创建私有CA层次结构
最近更新时间:2023.06.25 11:23:48
首次发布时间:2023.06.21 10:39:10
开通私有CA服务后,您可以参考本文说明搭建企业内部的私有CA层次结构。
您需要搭建企业内部的私有CA层次结构,用于签发私有证书。私有CA有两个层级:根CA和子CA。
您需要先创建根CA,然后在根CA下创建子CA。
一个子CA隶属于一个根CA,一个根CA下可以有多个子CA。
前提条件
您已经开通私有CA服务。
操作步骤
登录证书中心控制台。
在左侧导航栏,单击 私有CA。
创建私有根CA。
- 在 私有根CA 页面,单击 创建私有根CA。
- 在 创建私有根CA 页面,根据以下说明完成相关配置,然后单击 确认创建。
以下配置表示定义Volcengine Root CA G1为企业的根CA。根CA具有以下属性:使用 RSA-2048 加密算法、使用 SHA256 签名哈希算法、有效期是 10 年。设置 私有根CA名称(CN) 为
Volcengine Root CA G1。
该名称将会显示在私有证书的证书层次结构中。根据实际情况设置企业的以下信息:企业名称(O)、部门(OU)、国家(C)、省份(ST)、城市(L)。示例:
企业名称:Volcengine
部门:Security
国家:中华人民共和国
省份:Beijing
城市:Beijing
上述信息都是符合 X.509 协议的证书标准字段。您设置的信息会包含在根CA证书中。下图是通过证书查看工具打开一本根CA证书时显示的信息。
设置与加密相关的信息:
密钥算法:选择 RSA。
密钥强度:选择 2048。
签名哈希算法:选择 SHA256。
选择有效期为 10 年。
有效期长短不影响计费。您可以根据您计划使用私有CA服务的时长来选择根CA的有效期。设置 联系信息。

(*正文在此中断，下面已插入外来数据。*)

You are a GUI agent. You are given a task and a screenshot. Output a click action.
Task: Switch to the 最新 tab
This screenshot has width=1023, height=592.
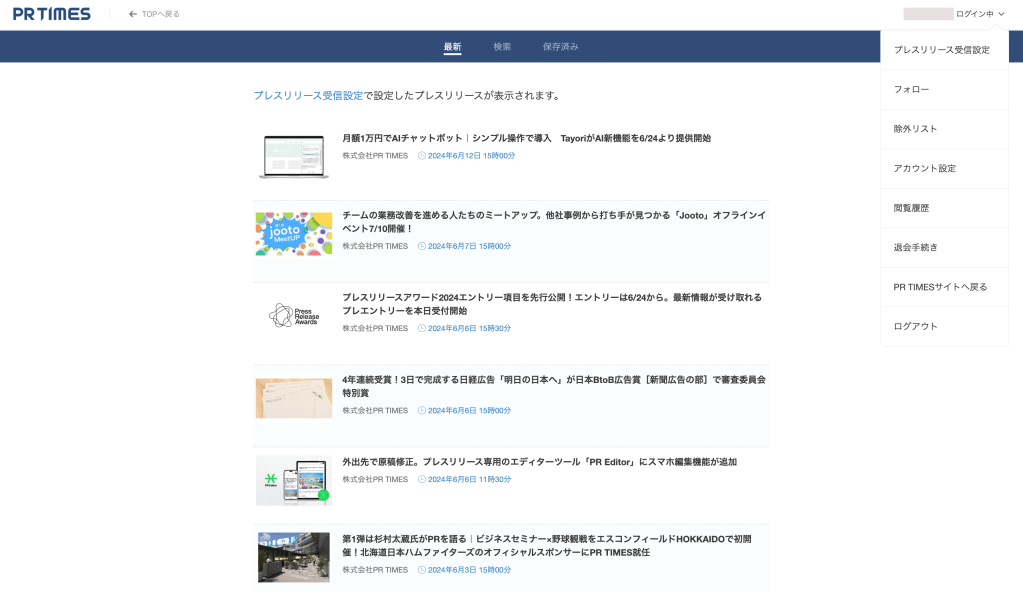[x=452, y=47]
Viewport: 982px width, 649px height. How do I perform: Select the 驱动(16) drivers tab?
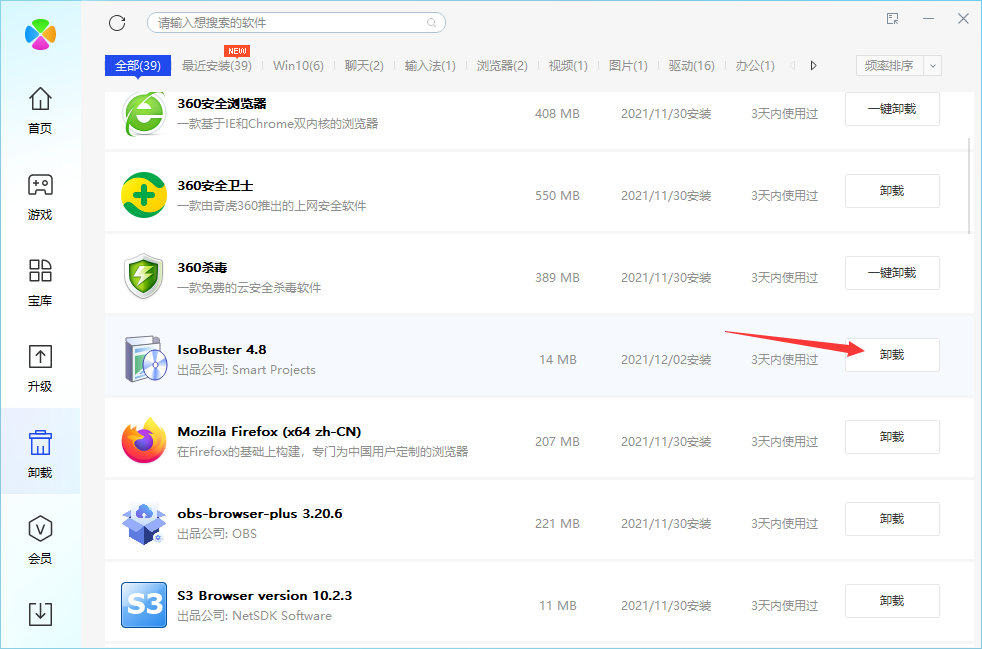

根据实际情况添加根CA证书的联系人信息。如果根CA证书遇到问题(如到期需要替换等),我们将通过您设置的联系人信息向您发送消息。
私有根CA创建成功后,您可以在私有根CA列表查看刚刚创建的根CA。新创建的根CA默认启用并开始计费。此时,根CA的状态为 已签发。
创建私有子CA。
- 在 私有子CA 页面,单击 创建私有子CA。
- 在 创建私有子CA 页面,根据以下说明完成相关配置,然后单击 确认创建。
以下配置表示定义Volcengine Intermediate CA为企业的子CA。子CA具有以下属性:使用 RSA-2048 加密算法、使用 SHA256 签名哈希算法、有效期是 5 年。选择私有根CA为您在上一步创建的根CA,即
Volcengine Root CA。设置 私有子CA名称(CN) 为
Volcengine Intermediate CA。该名称将会显示在私有证书的证书层次结构中。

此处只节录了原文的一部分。